### TASK DIRECTIONS
Copy the data exactly; pictures stay out of the copy.
:: PROVIDED INFORMATION
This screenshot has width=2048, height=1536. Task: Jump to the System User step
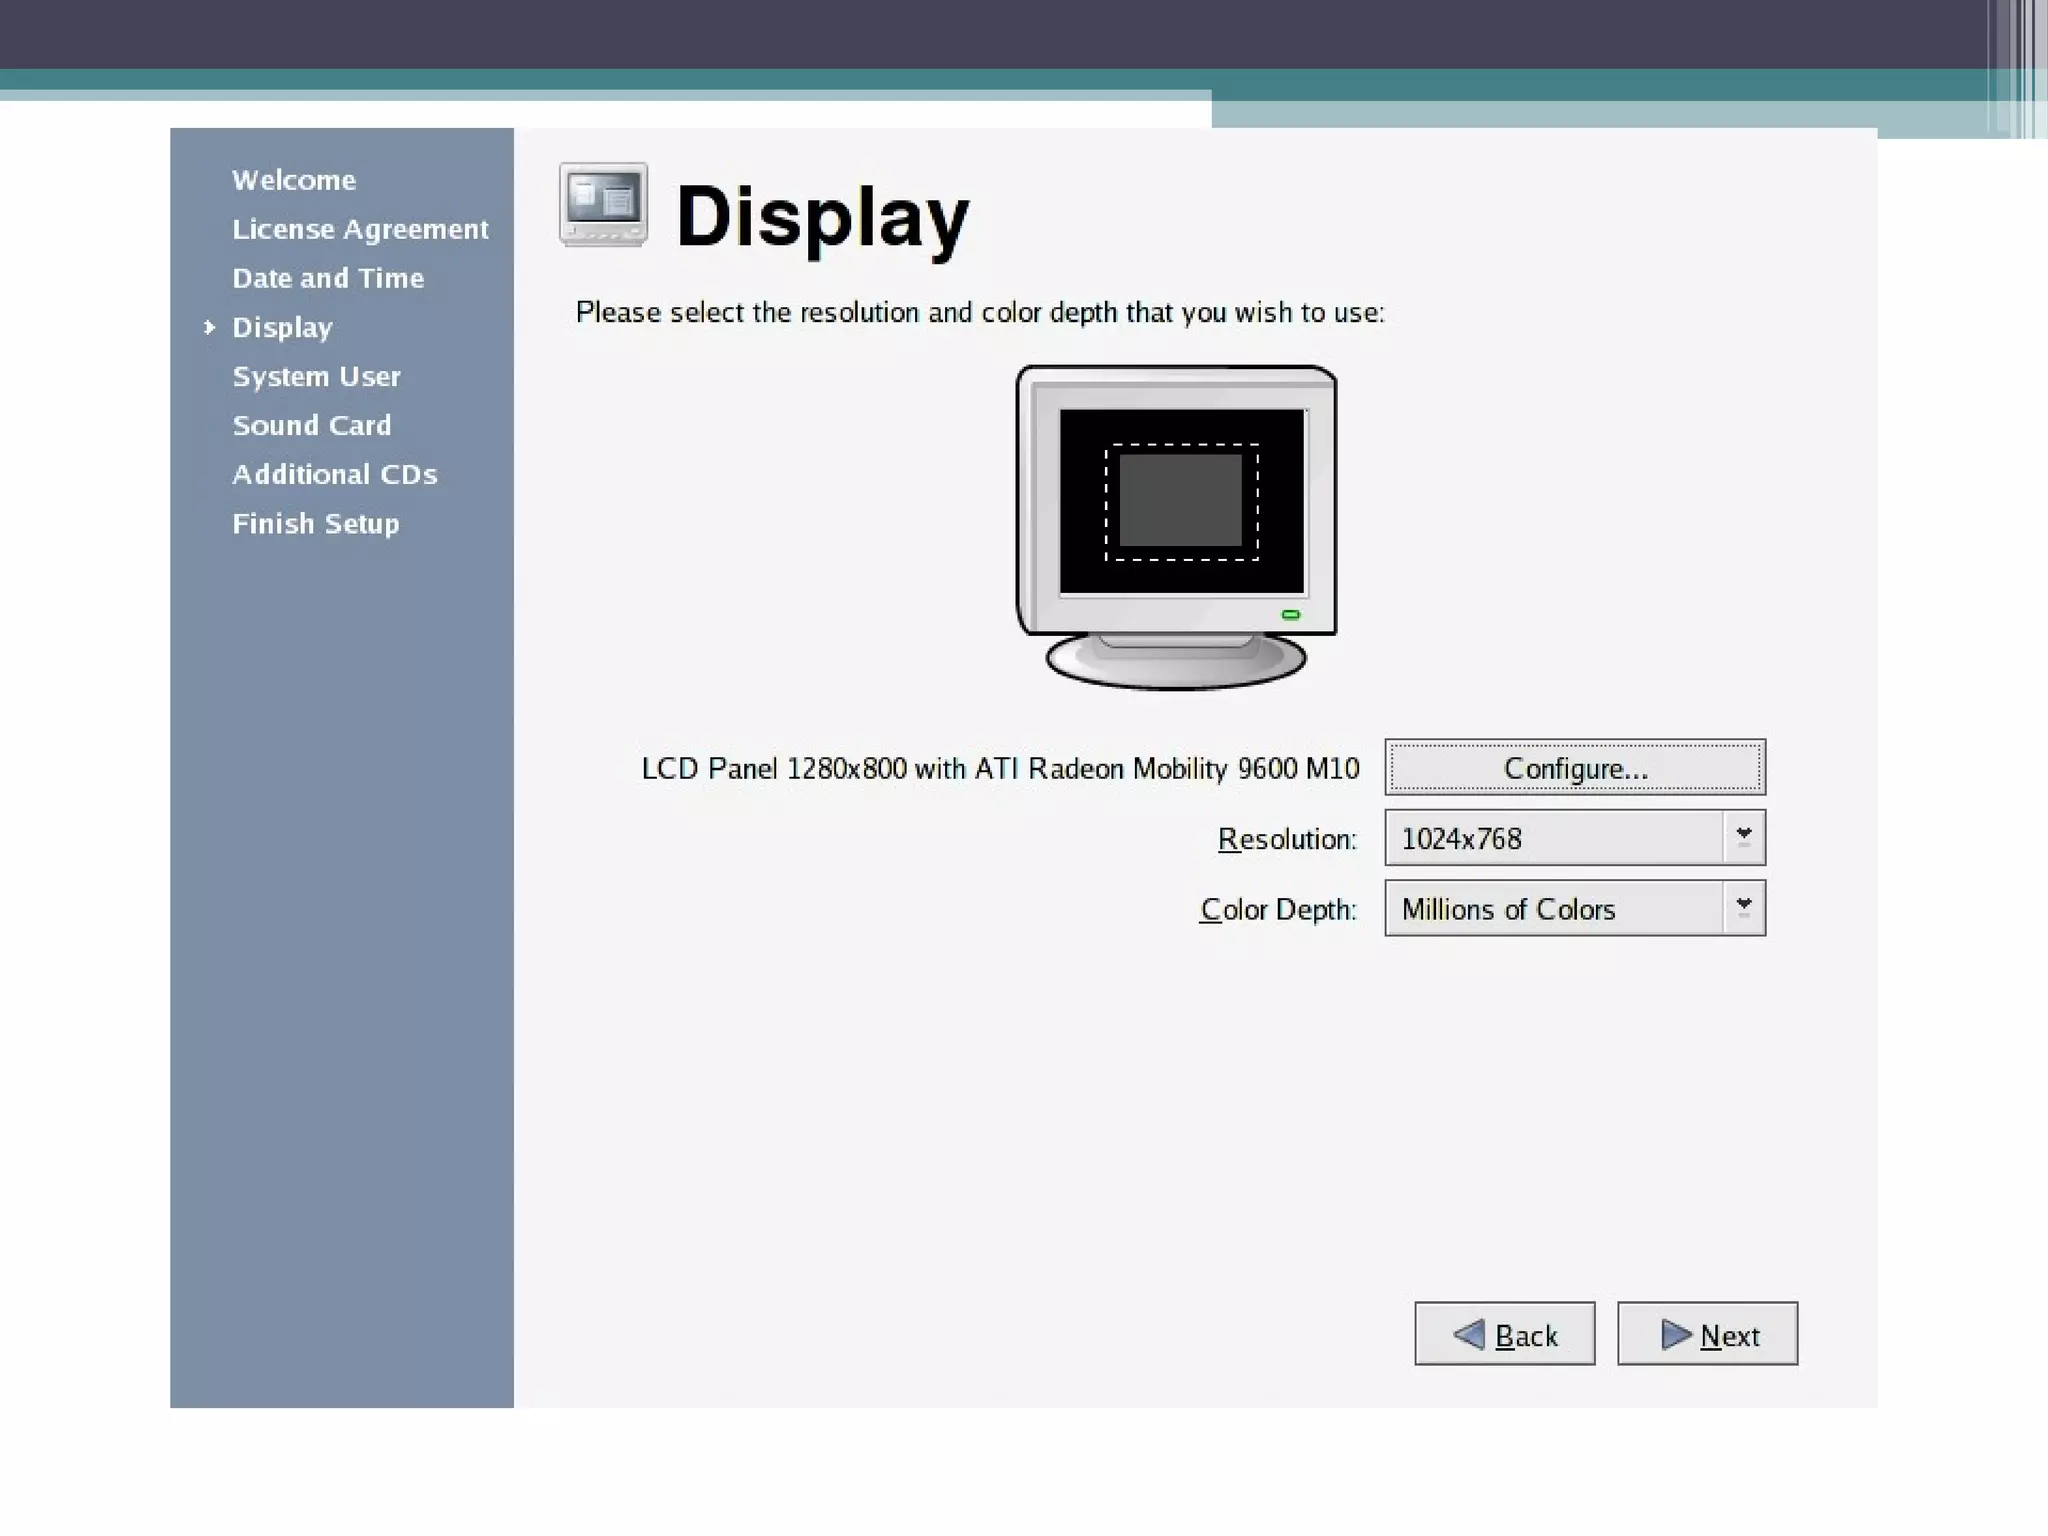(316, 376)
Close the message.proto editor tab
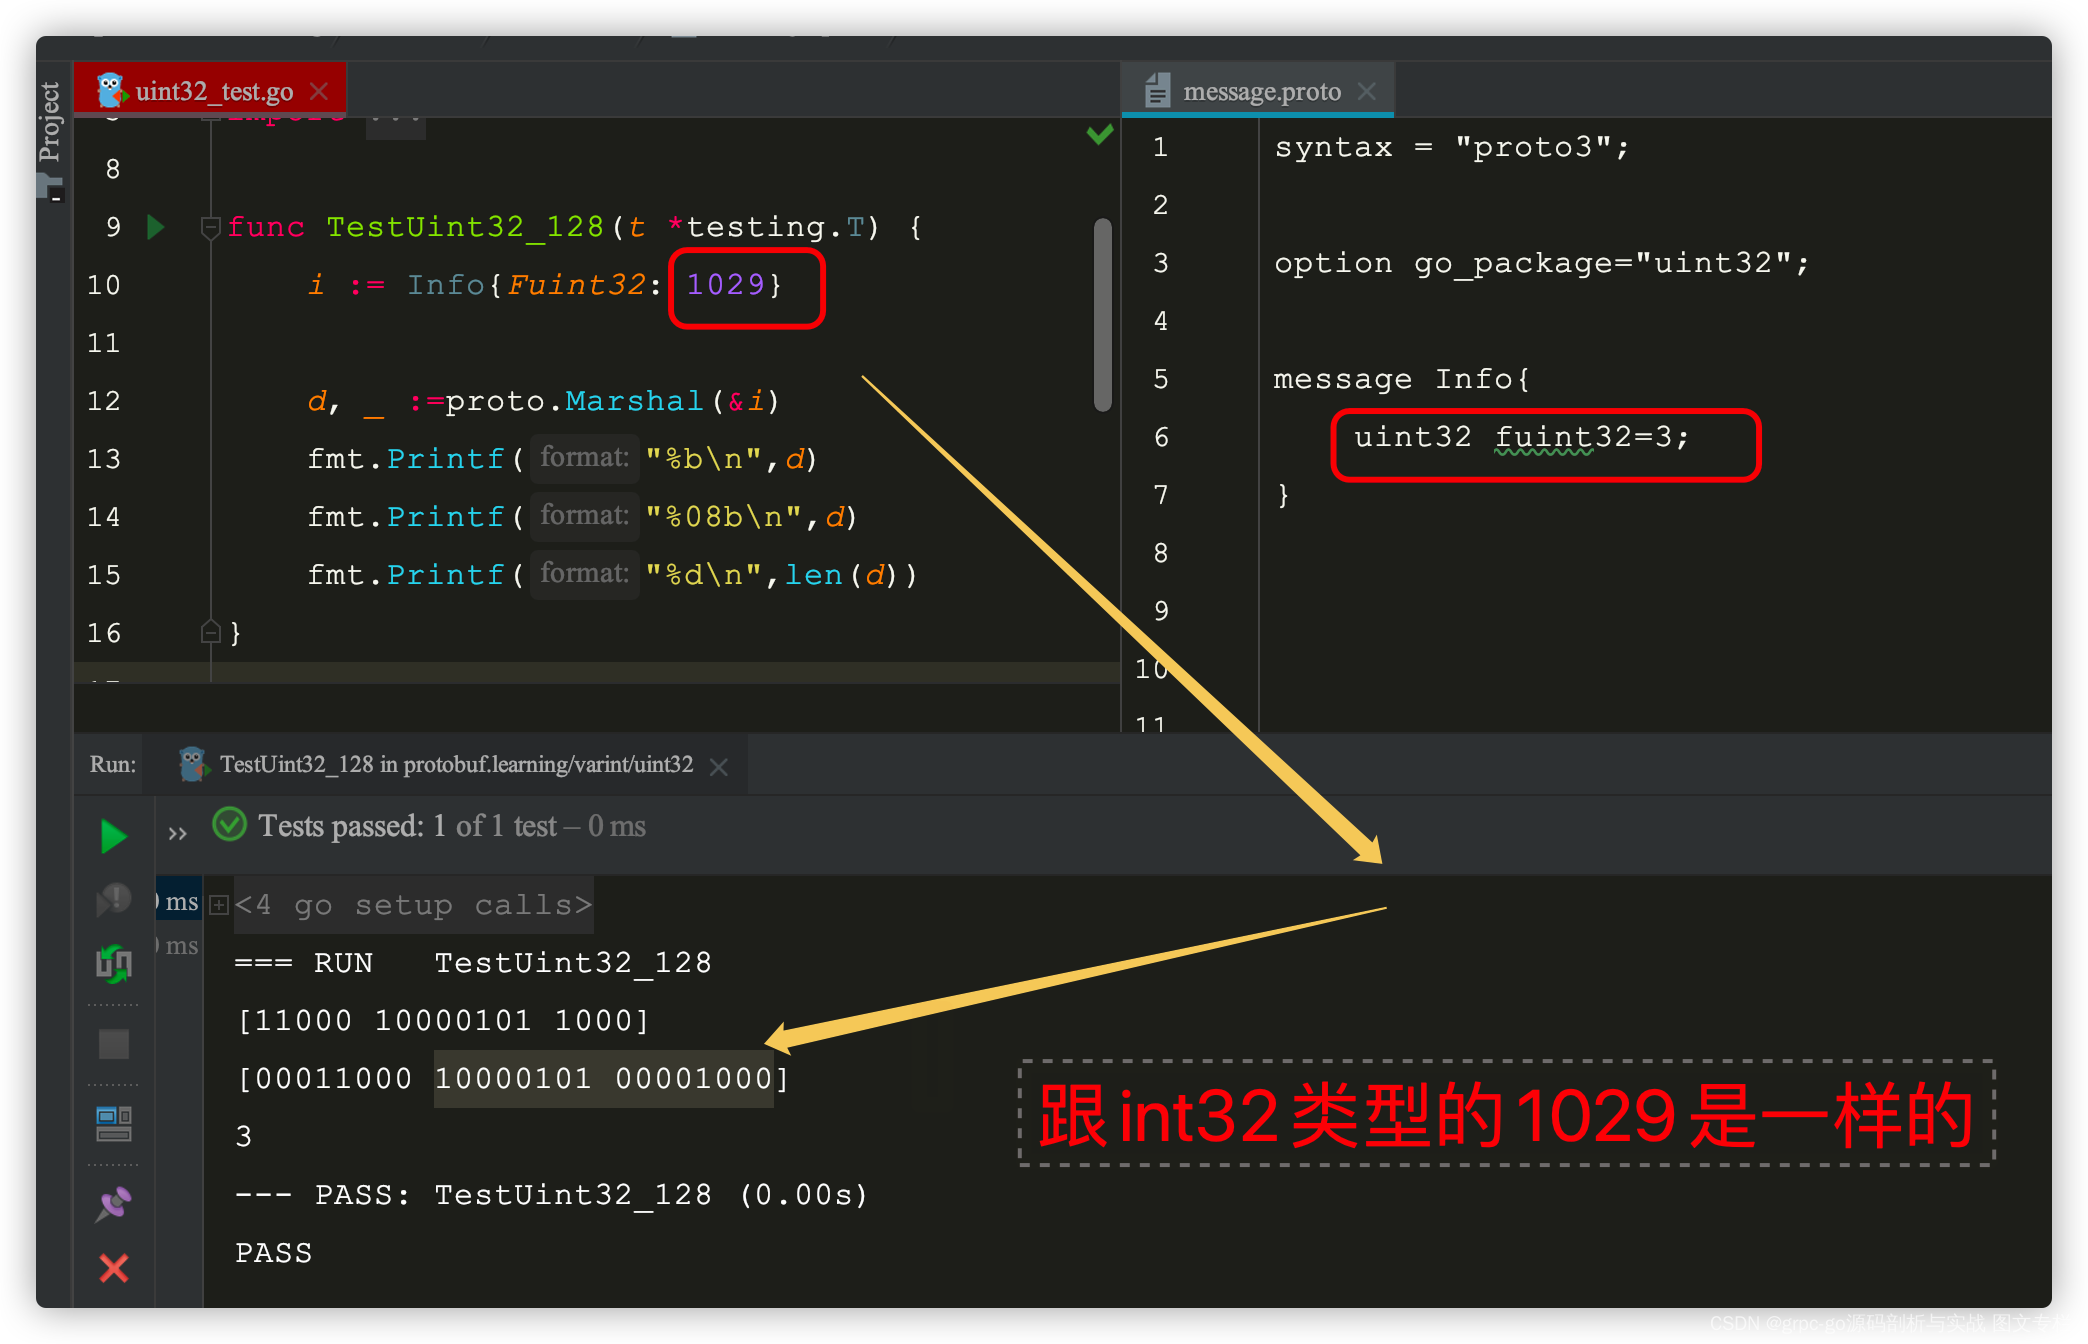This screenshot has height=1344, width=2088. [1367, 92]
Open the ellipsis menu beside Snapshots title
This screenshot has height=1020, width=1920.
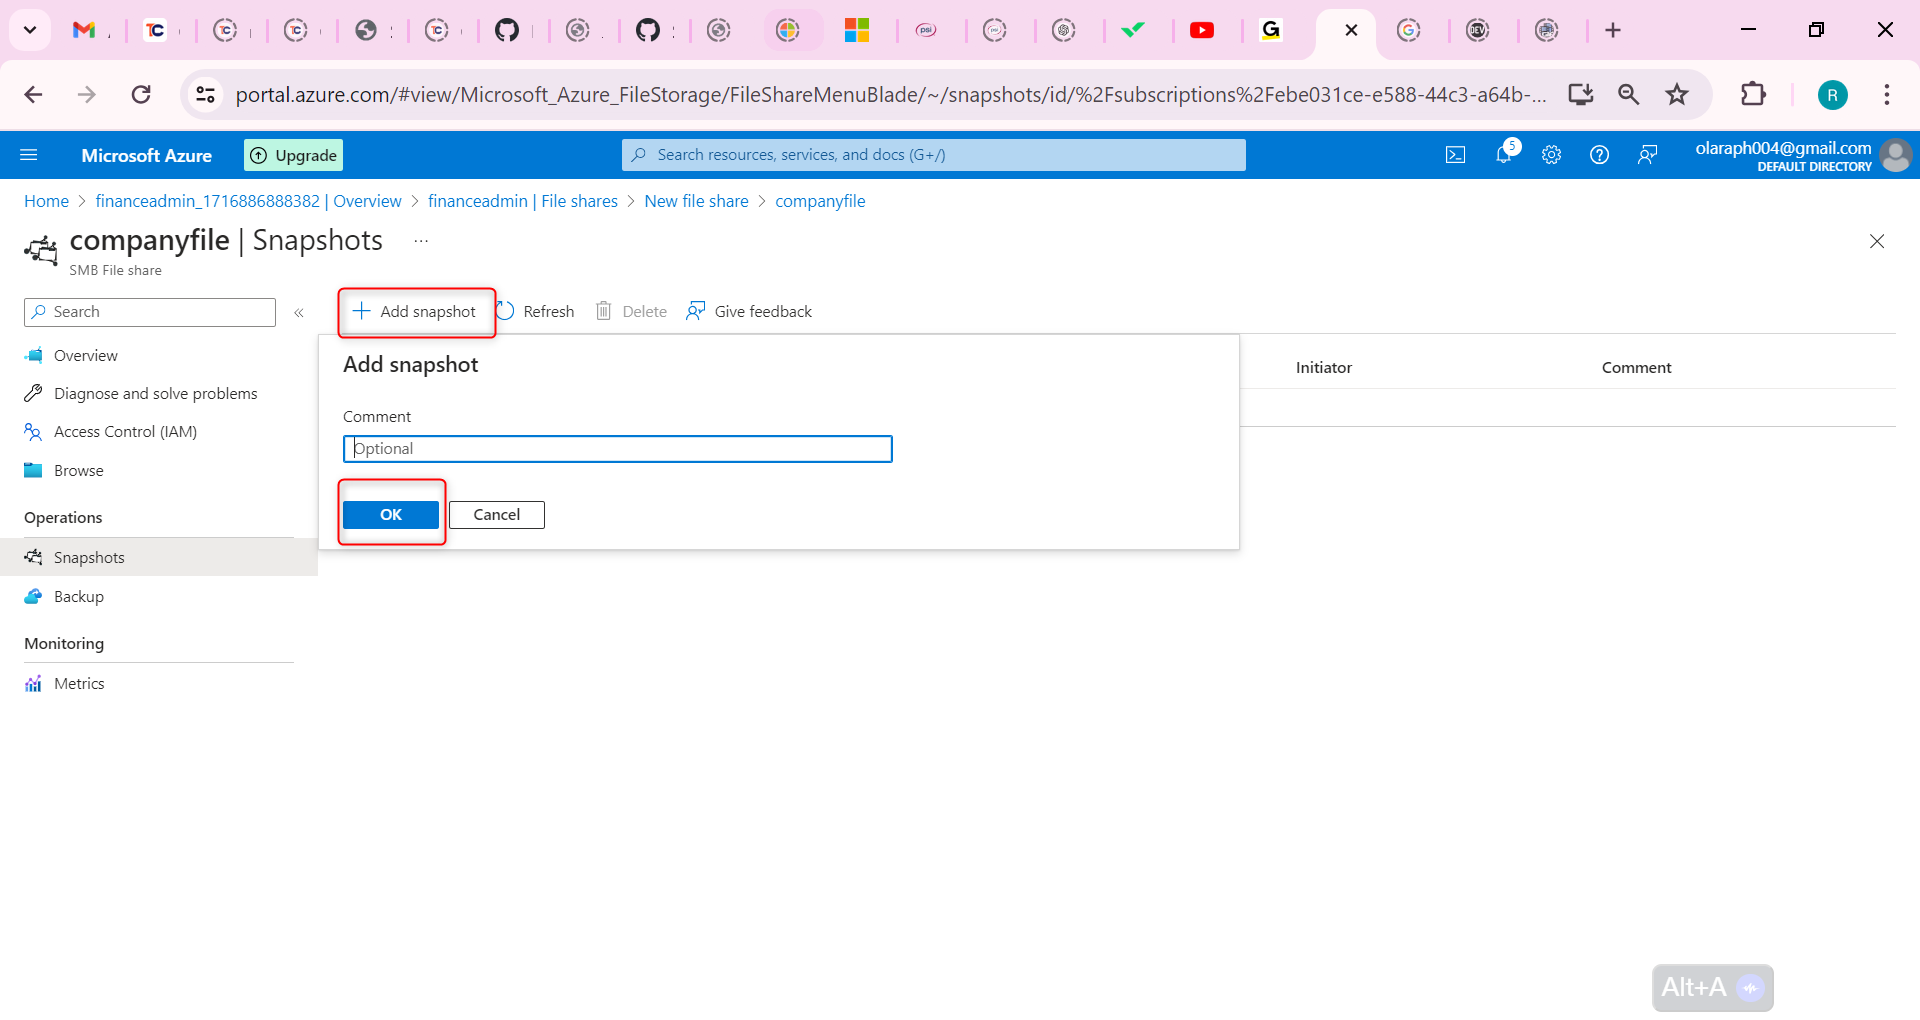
::::
### RESPONSE
This screenshot has width=2048, height=1536. Task: Jump to the System User step
(316, 376)
Close the message.proto editor tab
This screenshot has height=1344, width=2088. [1367, 92]
Open the ellipsis menu beside Snapshots title
This screenshot has height=1020, width=1920.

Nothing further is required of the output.